During the long months when the dark budget cloud hung over Stormont, the one silver lining it was possible to point to is that the nature of the problem - disagreement over welfare policy - showed how much the landscape had changed.

The parties were at loggerheads, but over social and economic issues, not paramilitaries and the border.

Not so the current crisis, that has the feel of a 1990s time-warp about it.

IRA activity, guns and government and unmasking the true identity of supposed anti-drugs vigilantes - we have seen it all before.

Last time, the pressure on the moderate Ulster Unionist Party (UUP) led to its eclipse by the hardline Democratic Unionist Party (DUP).

Intensive

Now we have a reversal of the roles.

The consequences of UUP leader Mike Nesbitt's bold gambit in pulling his party out of government remain unclear - some electoral advantage, probably, bolstering the UUP's comeback.

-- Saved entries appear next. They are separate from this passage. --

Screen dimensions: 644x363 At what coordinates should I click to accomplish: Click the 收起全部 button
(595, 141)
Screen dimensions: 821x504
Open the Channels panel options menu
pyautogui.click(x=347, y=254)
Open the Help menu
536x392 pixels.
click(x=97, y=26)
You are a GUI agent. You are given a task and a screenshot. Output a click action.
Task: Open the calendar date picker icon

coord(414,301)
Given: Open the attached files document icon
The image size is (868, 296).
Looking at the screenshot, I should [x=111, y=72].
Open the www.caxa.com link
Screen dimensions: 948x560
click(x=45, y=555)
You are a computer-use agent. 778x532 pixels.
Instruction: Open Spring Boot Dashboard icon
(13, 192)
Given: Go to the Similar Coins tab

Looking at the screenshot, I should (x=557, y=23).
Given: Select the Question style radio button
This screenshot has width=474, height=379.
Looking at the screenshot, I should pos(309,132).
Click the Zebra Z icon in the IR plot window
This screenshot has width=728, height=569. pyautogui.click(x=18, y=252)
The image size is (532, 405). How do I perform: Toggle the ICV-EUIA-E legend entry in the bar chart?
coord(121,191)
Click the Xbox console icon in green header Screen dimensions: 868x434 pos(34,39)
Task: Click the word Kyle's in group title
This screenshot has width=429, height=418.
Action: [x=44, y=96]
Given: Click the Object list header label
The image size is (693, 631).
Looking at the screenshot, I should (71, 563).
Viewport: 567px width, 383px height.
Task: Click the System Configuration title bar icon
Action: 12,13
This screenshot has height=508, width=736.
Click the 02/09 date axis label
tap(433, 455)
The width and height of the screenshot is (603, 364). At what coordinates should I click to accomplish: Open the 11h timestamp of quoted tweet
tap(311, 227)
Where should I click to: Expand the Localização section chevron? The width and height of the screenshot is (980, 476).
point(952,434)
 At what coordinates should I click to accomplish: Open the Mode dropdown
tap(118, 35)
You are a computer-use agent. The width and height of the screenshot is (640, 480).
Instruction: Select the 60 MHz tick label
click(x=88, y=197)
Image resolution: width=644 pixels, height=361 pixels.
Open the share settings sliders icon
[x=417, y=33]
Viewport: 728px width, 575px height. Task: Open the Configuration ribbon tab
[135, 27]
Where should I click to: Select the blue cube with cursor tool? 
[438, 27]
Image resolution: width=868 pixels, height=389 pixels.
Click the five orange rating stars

But is the DUP big enough to soak up the pressure with elections to the Northern Ireland Assembly not due until the spring?

Image source, PA
Image caption,

Peter Robinson's has called for more "intensive" talks but there is scepticism over what they would achieve

After initially talking about excluding Sinn Féin from power, the DUP - with First Minister Peter Robinson back from leave - is focusing on holding yet more "intensive talks".

Given the failure to implement the Stormont House deal, there is room for scepticism about what fresh negotiations will achieve regarding the status of the IRA.

Stagger

Ideas in the ether include a return of the old Independent Monitoring Commission or the recall of some ex-IRA prisoners to jail.

Perhaps the renewed pressure on Sinn Féin over the IRA will change the party's calculations over the budgetary problems that have proved so hard to resolve.

Or perhaps post-Good Friday Agreement history will repeat itself and the power sharing coalition will prove unable to stagger on until next May's scheduled elections.

Sinn Féin's opponents in the Republic of Ireland have made the most of republicans' latest discomfiture, but the Irish government doesn't want to see a return to what Foreign Minister Charlie Flanagan described as "car crash politics" at Stormont.

Equally, David Cameron is unlikely to relish having to devote time and energy to a resumption of direct rule.

But London and Dublin better have their contingency plans ready in case the next proposed round of talks proves ultimately as unproductive as other recent negotiations.